→ **Alıntı metin**
PS:Endovasküler tedavi her hastada kullanılabilir mi?
Prof.Dr.Füruzan Numan: Perkütan yöntemi ile tedavi her hastaya uygulanamıyor. Her tedavi yönteminde olduğu gibi, endovasküler tedavinin uygulanabilmesi de belirli koşullara bağlıdır. Aortun anatomik yapısının uygun olması gerekir. Ameliyat öncesi sıkı bir çalışma planlaması yapılıyor. Öncelikle kalp inceleniyor,lokal mi yoksa epidürel anestezi mi ,hangi tip uygulanacak buna karar veriliyor.Bu seçim esnasında hastanın durumuna ve uygunluğuna göre özellikle perkütan olanlar ve açık cerrahi olacaklar ayrılıyor. Açık cerrahi uygulanacak hastalarda işleme kalp damar cerrahisi ile beraber giriyoruz.
 
PS:Ülkemizde oldukça başarılı çalışmalar ve sonuçlar alınıyor. Dünya’da Girişimsel radyologlarımız övgü ile bahsediliyor hatta ödüllendiriliyor. Türkiye’de geçmişi çok olmayan girişimsel işlemlerin teknik gelişimini değerlendirirmisiniz?

→ **Sağlanan malzeme**
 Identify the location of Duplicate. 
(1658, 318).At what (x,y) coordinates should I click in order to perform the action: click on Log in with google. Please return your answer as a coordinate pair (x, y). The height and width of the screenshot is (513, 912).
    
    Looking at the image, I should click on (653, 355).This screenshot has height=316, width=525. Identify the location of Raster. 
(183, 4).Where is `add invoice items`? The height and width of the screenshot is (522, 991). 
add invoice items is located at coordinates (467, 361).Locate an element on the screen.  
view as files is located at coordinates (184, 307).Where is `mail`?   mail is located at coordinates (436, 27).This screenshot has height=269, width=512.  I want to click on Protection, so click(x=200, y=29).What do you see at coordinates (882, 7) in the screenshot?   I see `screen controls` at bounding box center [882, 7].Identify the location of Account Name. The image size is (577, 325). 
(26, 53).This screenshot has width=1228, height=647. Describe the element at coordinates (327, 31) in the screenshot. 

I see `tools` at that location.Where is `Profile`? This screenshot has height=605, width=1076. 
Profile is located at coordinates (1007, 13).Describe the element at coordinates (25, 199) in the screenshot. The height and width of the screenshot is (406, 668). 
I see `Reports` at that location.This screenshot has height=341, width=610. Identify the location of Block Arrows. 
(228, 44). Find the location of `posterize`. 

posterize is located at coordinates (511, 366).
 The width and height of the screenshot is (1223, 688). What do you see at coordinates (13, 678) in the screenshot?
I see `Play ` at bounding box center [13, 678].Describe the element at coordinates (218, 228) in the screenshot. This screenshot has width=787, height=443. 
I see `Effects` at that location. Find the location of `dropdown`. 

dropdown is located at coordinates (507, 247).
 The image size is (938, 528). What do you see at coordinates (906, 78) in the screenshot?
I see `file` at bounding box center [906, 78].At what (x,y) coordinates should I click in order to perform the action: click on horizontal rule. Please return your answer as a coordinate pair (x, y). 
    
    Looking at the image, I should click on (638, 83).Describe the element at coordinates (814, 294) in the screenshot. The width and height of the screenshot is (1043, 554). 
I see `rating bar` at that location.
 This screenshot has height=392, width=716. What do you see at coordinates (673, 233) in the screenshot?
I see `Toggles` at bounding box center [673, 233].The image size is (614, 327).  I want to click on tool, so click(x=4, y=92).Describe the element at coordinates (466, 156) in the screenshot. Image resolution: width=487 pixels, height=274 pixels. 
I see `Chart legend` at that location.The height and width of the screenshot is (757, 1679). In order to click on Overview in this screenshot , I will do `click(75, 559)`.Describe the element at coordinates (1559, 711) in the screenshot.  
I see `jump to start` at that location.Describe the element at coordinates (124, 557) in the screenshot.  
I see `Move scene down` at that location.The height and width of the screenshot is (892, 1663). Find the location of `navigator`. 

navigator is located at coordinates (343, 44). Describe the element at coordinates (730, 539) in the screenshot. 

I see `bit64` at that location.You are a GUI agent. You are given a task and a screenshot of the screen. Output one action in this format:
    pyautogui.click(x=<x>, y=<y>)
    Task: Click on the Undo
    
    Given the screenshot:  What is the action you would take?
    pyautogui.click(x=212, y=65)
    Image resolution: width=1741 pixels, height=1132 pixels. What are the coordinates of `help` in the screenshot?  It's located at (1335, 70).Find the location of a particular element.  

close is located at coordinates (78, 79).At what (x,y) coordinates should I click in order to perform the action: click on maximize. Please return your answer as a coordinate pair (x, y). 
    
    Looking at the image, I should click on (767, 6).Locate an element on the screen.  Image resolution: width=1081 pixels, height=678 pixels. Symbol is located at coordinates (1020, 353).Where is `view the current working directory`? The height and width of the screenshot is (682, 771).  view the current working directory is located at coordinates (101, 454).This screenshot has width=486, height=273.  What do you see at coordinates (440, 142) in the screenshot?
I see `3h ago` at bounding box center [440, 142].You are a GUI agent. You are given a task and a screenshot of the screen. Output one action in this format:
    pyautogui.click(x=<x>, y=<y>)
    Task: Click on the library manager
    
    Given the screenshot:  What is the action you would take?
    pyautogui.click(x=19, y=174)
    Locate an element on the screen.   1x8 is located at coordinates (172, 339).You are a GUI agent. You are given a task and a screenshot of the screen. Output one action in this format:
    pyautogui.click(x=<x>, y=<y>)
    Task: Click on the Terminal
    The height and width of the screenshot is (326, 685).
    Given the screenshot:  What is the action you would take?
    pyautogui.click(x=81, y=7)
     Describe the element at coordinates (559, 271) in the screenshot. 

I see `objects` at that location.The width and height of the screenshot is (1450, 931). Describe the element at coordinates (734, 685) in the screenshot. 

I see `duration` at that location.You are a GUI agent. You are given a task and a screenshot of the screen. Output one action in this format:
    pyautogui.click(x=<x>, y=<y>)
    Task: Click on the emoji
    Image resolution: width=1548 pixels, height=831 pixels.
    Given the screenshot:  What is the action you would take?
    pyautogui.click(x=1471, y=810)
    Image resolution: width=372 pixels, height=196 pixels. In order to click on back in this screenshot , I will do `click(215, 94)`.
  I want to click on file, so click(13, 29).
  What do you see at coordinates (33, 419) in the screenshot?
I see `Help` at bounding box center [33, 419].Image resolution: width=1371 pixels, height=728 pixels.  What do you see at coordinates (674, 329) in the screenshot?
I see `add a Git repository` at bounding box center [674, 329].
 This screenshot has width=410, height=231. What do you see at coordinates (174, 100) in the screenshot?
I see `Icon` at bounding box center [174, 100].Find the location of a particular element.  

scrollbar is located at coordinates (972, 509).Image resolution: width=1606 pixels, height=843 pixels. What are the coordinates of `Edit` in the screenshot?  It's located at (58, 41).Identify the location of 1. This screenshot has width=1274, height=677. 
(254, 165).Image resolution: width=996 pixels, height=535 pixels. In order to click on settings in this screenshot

→ **Görev tanımı**
Endovasküler tedaviyle ilgili metinde ameliyat öncesi planlama kapsamında yapıldığı belirtilen işleri sırasıyla listeleyiniz. Satırların bu çalışmada hiçbir işlevi yoktur.

→ **Yanıt**
1. Öncelikle kalp inceleniyor.
2. Lokal mi yoksa epidürel anestezi mi uygulanacağına karar veriliyor.
3. Hastanın durumuna ve uygunluğuna göre perkütan yöntemle tedavi edilecekler ile açık cerrahi uygulanacak olanlar ayrılıyor.